Explain what lets a transformer weigh distant tokens when generating the next one.
→Self-attention. Each token attends to every other token via query/key/value projections, producing context-weighted representations.
Why: Attention, not recurrence, is what gives transformers long-range context and parallelizable training.
Pick how to inject new knowledge or behavior into an LLM.
→New facts that change often → RAG. New task behavior/style → fine-tune. New base capability/vocabulary at scale → continued pre-training.
Why: RAG keeps data external and updatable; fine-tuning bakes behavior into weights; pre-training is the most expensive lever.
Define what makes a model a foundation model.
→A large model pre-trained on broad, mostly unlabeled data that is adaptable to many downstream tasks via prompting, RAG, or fine-tuning.
Estimate how text maps to model input units and what drives cost.
→Text is split into sub-word tokens by a tokenizer (e.g. BPE). Cost and context limits are measured in tokens, not characters or words.
Why: Rare or non-English words split into more tokens, inflating context use and inference cost.
A long document does not fit in a single prompt.
→The input exceeds the model's context window (max tokens for input + output). Chunk the document for RAG or choose a longer-context model.
Why: The context window is a hard limit; everything beyond it is truncated and silently lost.
Power semantic search or RAG retrieval over text.
→Use an embedding model to convert text into dense vectors, then retrieve by cosine/dot-product similarity from a vector store.
Why: Embeddings place semantically similar text near each other, enabling meaning-based rather than keyword retrieval.
Choose output behavior: deterministic vs. creative.
→Low temperature (~0.0-0.3) → focused, repeatable. High temperature (~0.7-1.0) → diverse, creative. Use near-0 for classification or extraction.
Why: Temperature scales the probability distribution before sampling; lower values concentrate mass on the top tokens.
Constrain the candidate token pool beyond temperature.
→Top-k keeps the k most-likely tokens; top-p (nucleus) keeps the smallest set whose cumulative probability reaches p.
Why: Top-p adapts the candidate set to the distribution shape; top-k is fixed-width regardless of confidence.
Identify how LLMs learn from unlabeled text.
→Self-supervised learning — next-token (causal) or masked-token prediction creates labels from the text itself, no human annotation.
Why: It is what lets LLMs train on internet-scale corpora without manual labeling.
Match architecture to task family.
→Generation → decoder-only (GPT-style). Understanding/classification → encoder-only (BERT-style). Seq-to-seq translation/summarization → encoder-decoder (T5-style).
Why: Decoder-only models predict left-to-right; encoders see bidirectional context, better for representation tasks.
Make a base model follow instructions and prefer helpful, safe answers.
→Instruction tuning followed by alignment such as RLHF — reinforcement learning from human preference rankings.
Why: A raw pre-trained model predicts text; alignment steers it toward intended assistant behavior.
The model states confident but fabricated facts.
→Hallucination. Mitigate by grounding with RAG, lowering temperature, citing sources, and adding guardrails plus human review for high-stakes outputs.
Why: LLMs predict plausible tokens, not verified facts; grounding supplies the missing evidence.

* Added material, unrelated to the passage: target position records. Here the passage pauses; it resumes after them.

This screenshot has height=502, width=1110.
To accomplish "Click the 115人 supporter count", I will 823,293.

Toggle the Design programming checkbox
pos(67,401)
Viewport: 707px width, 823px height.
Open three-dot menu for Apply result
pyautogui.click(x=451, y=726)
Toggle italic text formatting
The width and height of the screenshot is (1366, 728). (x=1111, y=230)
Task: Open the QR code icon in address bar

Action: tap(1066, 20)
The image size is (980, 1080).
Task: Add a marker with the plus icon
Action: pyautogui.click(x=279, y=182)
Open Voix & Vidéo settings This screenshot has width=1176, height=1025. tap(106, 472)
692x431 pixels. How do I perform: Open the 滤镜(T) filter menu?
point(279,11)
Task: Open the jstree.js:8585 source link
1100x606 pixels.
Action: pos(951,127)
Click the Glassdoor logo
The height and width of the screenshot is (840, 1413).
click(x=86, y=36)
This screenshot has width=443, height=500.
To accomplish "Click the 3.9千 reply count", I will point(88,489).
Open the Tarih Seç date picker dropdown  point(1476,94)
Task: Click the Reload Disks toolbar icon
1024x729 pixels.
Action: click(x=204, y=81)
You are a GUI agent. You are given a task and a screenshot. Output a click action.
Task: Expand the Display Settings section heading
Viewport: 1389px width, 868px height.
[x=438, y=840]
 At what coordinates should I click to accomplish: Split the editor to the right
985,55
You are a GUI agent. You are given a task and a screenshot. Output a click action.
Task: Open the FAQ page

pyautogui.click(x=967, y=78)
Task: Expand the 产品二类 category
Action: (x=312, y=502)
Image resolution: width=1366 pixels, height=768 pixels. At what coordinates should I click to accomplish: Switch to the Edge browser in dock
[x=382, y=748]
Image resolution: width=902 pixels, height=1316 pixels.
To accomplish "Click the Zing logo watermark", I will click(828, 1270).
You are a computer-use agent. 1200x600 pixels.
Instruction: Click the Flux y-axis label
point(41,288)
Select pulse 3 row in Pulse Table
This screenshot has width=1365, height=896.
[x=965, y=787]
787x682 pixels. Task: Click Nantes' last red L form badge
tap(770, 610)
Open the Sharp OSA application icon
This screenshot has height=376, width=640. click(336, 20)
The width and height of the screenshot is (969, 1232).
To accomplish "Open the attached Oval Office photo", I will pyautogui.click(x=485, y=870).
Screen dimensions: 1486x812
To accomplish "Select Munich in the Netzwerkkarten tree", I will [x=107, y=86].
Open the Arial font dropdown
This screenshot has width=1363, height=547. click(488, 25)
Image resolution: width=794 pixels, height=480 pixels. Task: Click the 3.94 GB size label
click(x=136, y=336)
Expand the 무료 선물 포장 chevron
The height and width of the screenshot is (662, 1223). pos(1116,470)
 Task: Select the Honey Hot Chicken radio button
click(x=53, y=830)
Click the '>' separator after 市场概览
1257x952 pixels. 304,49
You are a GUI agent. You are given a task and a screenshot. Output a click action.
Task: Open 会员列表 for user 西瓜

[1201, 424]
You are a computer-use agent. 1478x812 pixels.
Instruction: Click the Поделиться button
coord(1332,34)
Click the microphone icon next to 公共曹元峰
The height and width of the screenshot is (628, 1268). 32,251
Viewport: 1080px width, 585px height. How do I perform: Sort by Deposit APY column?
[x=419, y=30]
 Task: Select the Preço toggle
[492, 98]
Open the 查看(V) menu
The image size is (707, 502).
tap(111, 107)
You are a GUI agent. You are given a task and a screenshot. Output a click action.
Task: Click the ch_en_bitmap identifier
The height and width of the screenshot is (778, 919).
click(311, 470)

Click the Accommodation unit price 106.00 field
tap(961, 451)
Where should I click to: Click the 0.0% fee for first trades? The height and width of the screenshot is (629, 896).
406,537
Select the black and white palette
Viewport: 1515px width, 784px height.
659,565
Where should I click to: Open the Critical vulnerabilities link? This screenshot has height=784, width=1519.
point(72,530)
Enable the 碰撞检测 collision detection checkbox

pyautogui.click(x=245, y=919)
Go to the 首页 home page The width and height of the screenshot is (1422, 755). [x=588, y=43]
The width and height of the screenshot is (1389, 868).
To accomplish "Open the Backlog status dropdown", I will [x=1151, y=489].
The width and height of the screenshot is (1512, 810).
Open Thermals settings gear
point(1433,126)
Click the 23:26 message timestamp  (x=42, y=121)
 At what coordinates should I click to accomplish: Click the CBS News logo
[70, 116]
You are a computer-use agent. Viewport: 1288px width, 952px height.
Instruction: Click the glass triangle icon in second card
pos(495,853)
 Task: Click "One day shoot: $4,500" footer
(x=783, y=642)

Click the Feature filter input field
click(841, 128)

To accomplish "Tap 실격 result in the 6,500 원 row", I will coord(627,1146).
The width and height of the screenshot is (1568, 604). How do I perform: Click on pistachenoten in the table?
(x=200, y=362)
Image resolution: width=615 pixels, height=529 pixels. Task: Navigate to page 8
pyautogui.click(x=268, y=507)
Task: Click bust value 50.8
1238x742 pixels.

Distinguish model size from training data size.
→Parameters = learned weights (model capacity). Tokens = volume of training text. Both scale capability under scaling laws.
Why: A bigger model under-trained on too few tokens underperforms a smaller, well-trained one (Chinchilla insight).
Separate the two GPU-heavy phases of an LLM lifecycle.
→Training updates weights from data (one-time, batch). Inference runs the frozen model to generate outputs (ongoing, latency-sensitive).
Why: Optimization tools differ: training uses parallelism frameworks; inference uses TensorRT-LLM and Triton.
A fine-tuned model memorizes training examples and fails on new inputs.
→Overfitting. Mitigate with more/diverse data, early stopping, lower learning rate, fewer epochs, or regularization like dropout.
Why: A large train-vs-validation gap means the model fit noise instead of generalizable patterns.